Nur ein Teil der Patientinnen und Patienten, die unter chronischen Rückenschmerzen leiden, bedarf einer Operation. Aus diesem Grunde wird seit nun mehr über zehn Jahren im Wirbelsäulen- und Skoliosezentrum der Hessing Kliniken auch eine konservative Wirbelsäulentherapie angeboten.
Das Wirbelsäulen- und Skoliosezentrum kann hier auf ein erfahrenes Team aus Orthopäden, Neurochirurgen und Manualmedizinern zurückgreifen. Prof. Dr. med. Florian Geiger befasst sich seit über 30 Jahren mit der konservativen Wirbelsäulentherapie, die er schon an den Universitäten Heidelberg und Frankfurt am Main durchführte, er ist Mitautor der Leitlinien zur Behandlung von „unspezifischen Rückenschmerzen“, zur Behandlung des „postoperativen Schmerzes“ sowie von „Rückenschmerzen bei Kindern“.
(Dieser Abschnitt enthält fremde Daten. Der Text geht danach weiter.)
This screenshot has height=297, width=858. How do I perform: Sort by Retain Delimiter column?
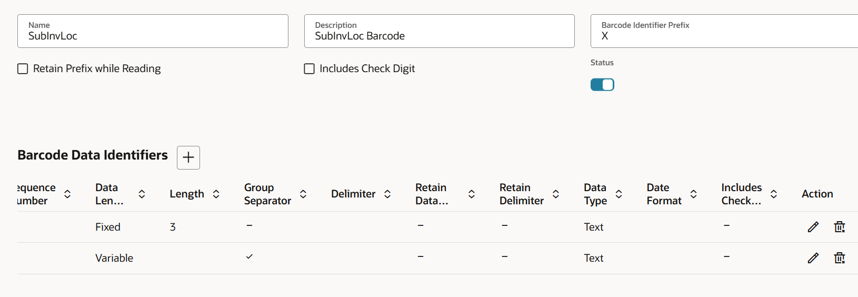556,194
Aus diesem Grunde wurde er von der Zeitschrift „Focus“ nicht nur für die Wirbelsäulenchirurgie, sondern auch für die Schmerzbehandlung empfohlen. Dr. Andreas Redder kümmert sich seit mehr als zehn Jahren um die ambulante und stationäre Schmerztherapie und hat das Zertifikat „konservative Therapie“ der Deutschen Wirbelsäulengesellschaft.